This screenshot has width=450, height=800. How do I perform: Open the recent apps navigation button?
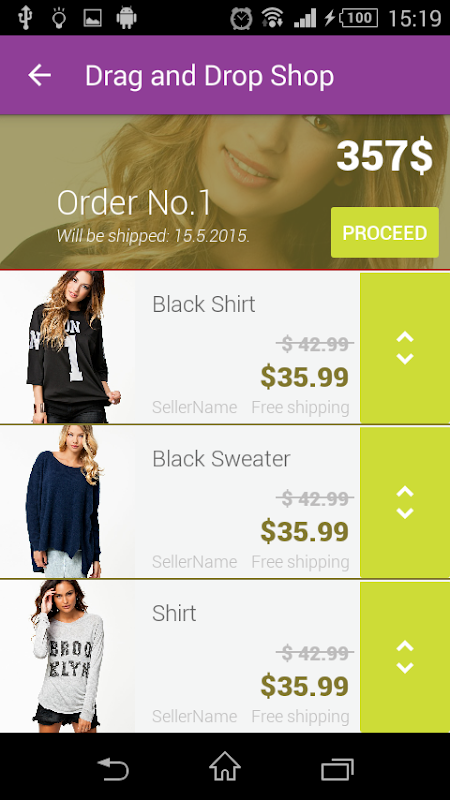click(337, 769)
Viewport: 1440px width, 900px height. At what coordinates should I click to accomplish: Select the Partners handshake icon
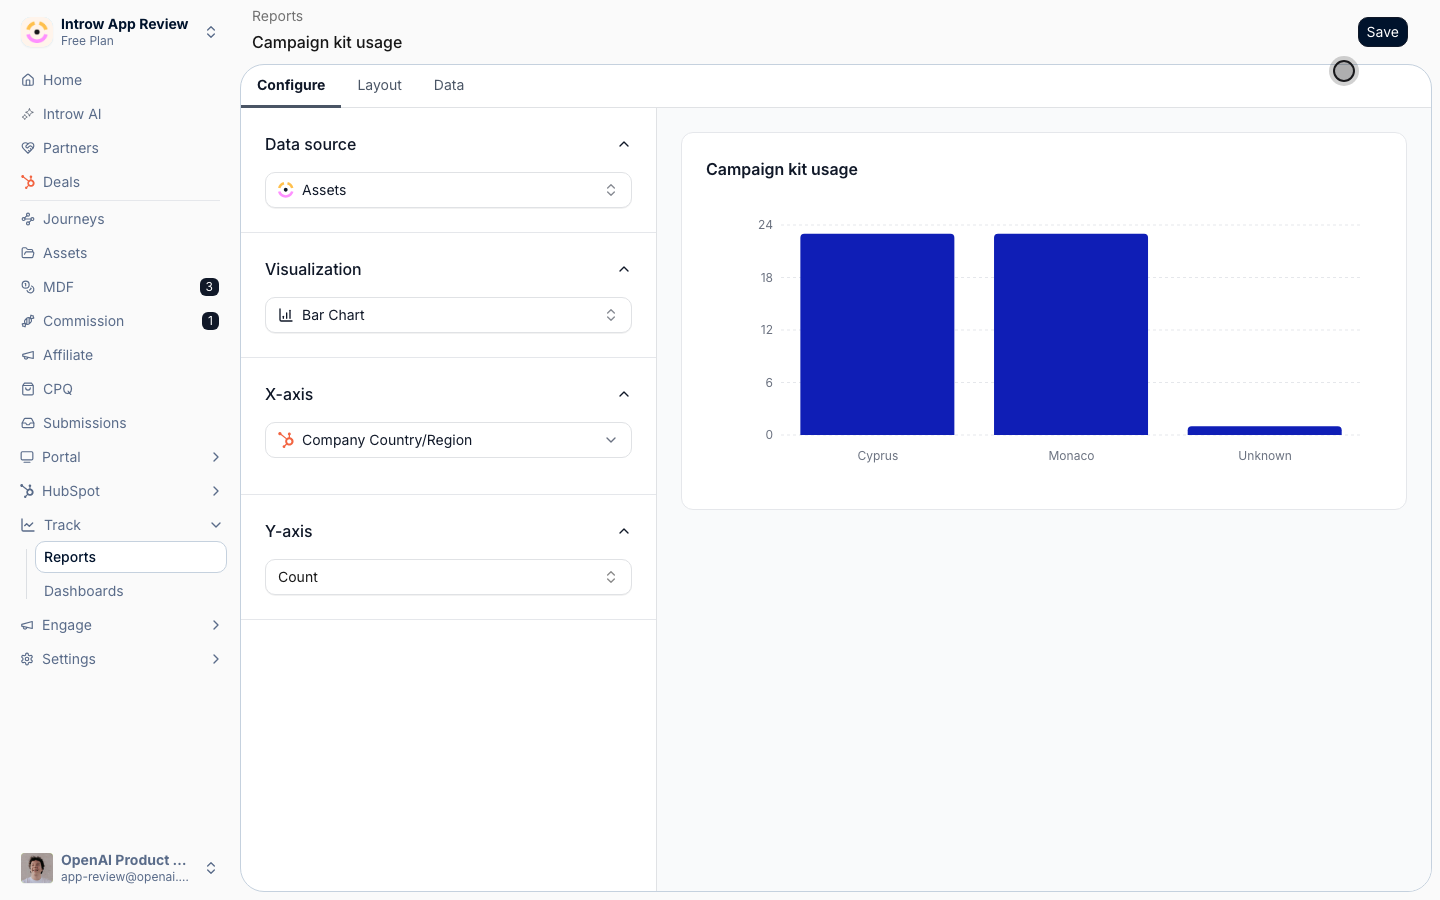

· · · · · · ·

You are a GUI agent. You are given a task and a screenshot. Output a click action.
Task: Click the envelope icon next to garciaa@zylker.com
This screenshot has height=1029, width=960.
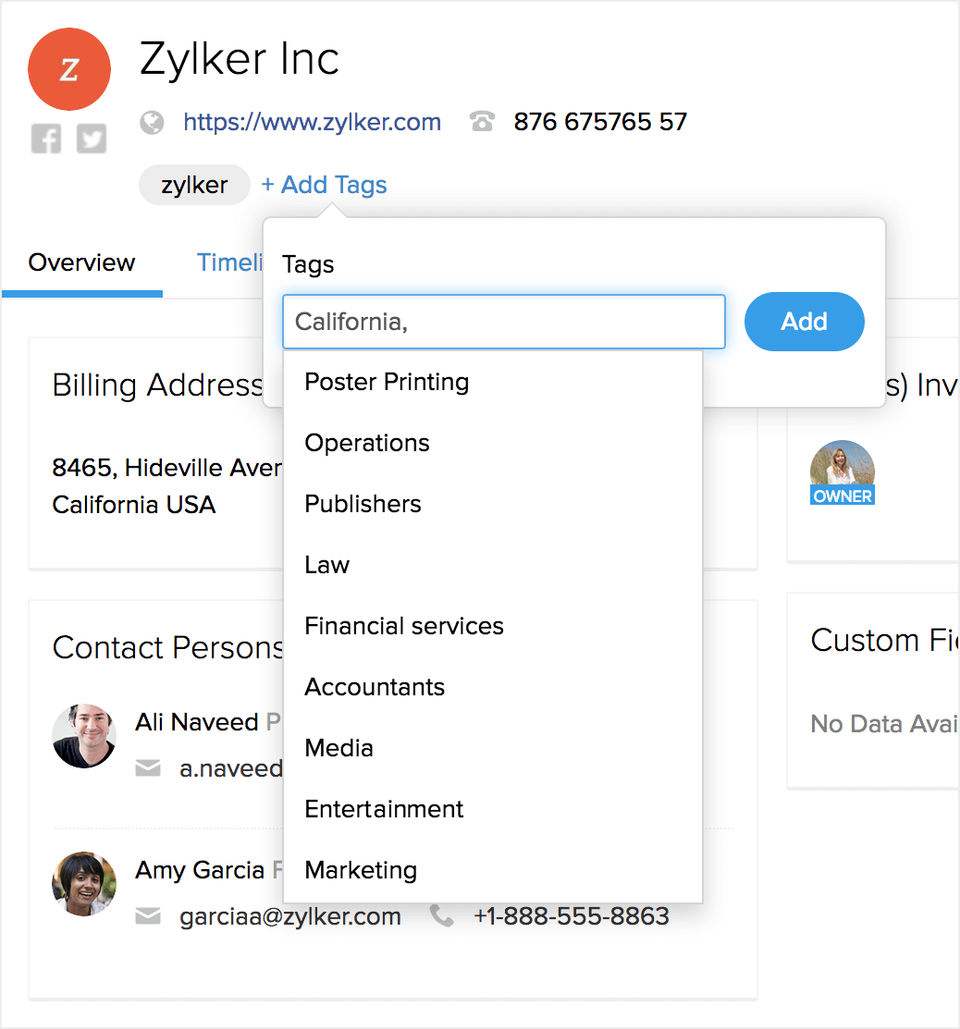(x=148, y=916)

· · · · · · ·

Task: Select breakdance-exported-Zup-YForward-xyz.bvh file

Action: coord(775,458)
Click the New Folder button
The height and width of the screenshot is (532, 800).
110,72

· · · · · · ·

• [Given task]: Reproduce word for word the records between the line holding "This screenshot has width=450, height=800." and the line holding "Viewport: 1440px width, 900px", inclusive. Omit the pictures.

• [Reply]:
This screenshot has width=450, height=800. How do I perform: Open the recent apps navigation button?
click(337, 769)
Viewport: 1440px width, 900px height. At what coordinates should I click to accomplish: Select the Partners handshake icon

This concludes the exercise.